:: SET TASK ::
Duplicate the items verbatim, beginning at the line containing "Task: Open the audio generation sidebar icon" and continuing through the end of the items, both ends included. Omit the pictures from your output.
----- RAW DATA -----
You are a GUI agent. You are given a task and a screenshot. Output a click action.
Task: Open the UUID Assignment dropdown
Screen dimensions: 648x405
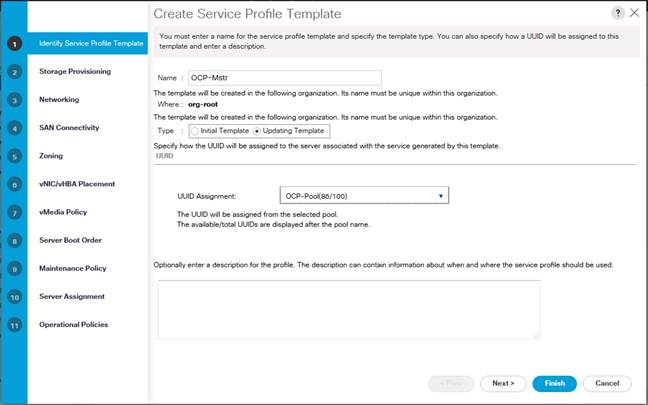(x=364, y=195)
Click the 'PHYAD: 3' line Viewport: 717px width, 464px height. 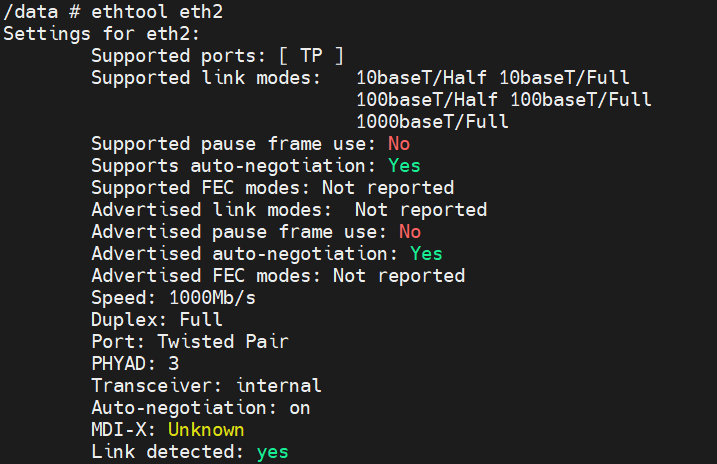135,363
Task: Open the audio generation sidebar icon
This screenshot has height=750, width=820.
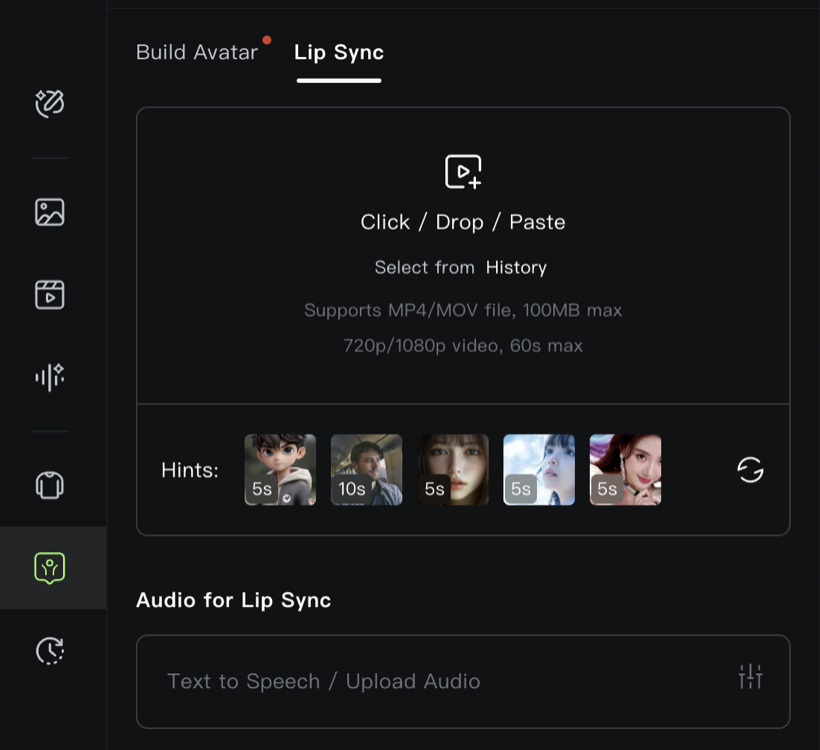Action: pos(49,377)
-----
:: FINAL ANSWER ::
Task: Open the audio generation sidebar icon
This screenshot has height=750, width=820.
Action: pos(49,377)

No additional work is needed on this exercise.